Publié le 09 juillet 2013 par Lecridupeuple @cridupeuple

Mounia Benaili est adjointe au maire de Viry-Chatillon, militante du Parti de gauche. Elle revient de Palestine.

Mounia, tu es partie en Palestine avec les Observacteurs. Quelle est cette association et quel était le but de ce voyage ?

Cette association organise des missions en Palestine. Tous les ans, elle permet à des groupes de français, venus d’horizons divers, militants ou non, de se rendre sur place et de constater la réalité de la colonisation. La présence d’internationaux sur place est vitale et fondamentale pour les Palestiniens. Personne ne revient tout à fait indemne, après 3 semaines sur place. Et bien souvent ceux qui y vont, d’observateurs deviennent des acteurs pour dénoncer l’occupation et les injustices vécues par le peuple de Palestine. Et c’est tant mieux, car cette cause ne vaut que si elle est partagée au-delà du seul cercle des militants et acquis de longue date à ce juste combat.

Mounia Benaili

Vue de France, la vie des Palestiniens, dans la bande de Gaza comme en Cisjordanie, semble être une lutte quotidienne pour la survie. Quel regard portes-tu sur leur situation aujourd’hui ?

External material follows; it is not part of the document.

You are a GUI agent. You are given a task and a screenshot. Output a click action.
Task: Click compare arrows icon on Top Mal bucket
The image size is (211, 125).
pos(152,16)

Les palestiniens vivent la misère. Qui découle évidemment de leur statut d’occupés, et du régime, j’assume le mot, d’apartheid.
Il y a le blocus sur Gaza qui leur est imposé bien sûr. Mais aussi, dans toute la Cisjordanie, la stratégie d’Israël qui s’est accaparée, sur la base des accords signés avec les autorités palestiniennes, les ressources naturelles, la gestion de l’eau, le contrôle des zones côtières et d’une majeure partie des zones agricoles.
Elle s’est également assuré le contrôle sur l’économie palestinienne. Ainsi, Israël s’enrichit sur le dos du commerce palestinien. Les produits palestiniens sont interdits à la vente en Israël, par contre, pour les exportations et importations, Israël s’octroie une taxe supplémentaire au passage.

Naplouse

Pourtant, il y a une aide internationale en faveur des Palestiniens.

Oui. Mais cette aide est très contestée par les citoyens palestiniens. Au mieux, ils la considèrent comme un moyen pour la communauté internationale de s’acheter une bonne conscience. Au pire, ils la dénoncent comme une forme de légitimation des violations du droit international par Israël. Quelle crédibilité accorder à une aide dont tout le monde sait qu’elle sert également à financer la reconstruction des infrastructures détruites impunément par Israël ? Comment rester insensible à cet argument quand on sait, par exemple, que les Etats-Unis ont beaucoup communiqué dernièrement sur le déblocage de 500 millions de dollars d’aide aux Autorités palestiniennes alors qu’ils versent près de trois milliards d’aide militaire annuelle à Israël ?
Sur le quotidien, malgré la colonisation galopante, les discriminations, les exactions, l’arbitraire, nous avons été frappés par la capacité d’adaptation des palestiniens. Ils mènent en apparence une vie normale. Et c’est une forme de résistance passive pour eux que de continuer les gestes quotidiens de la vie. Cette forme de résistance porte d’ailleurs un nom : le soumoud.

(Photo Nadir Dendoune)

(Photo Nadir Dendoune)

De quelle manière le retour au pouvoir de Benjamin Netanyahou impacte la vie quotidienne des Palestiniens dans les territoires occupés ?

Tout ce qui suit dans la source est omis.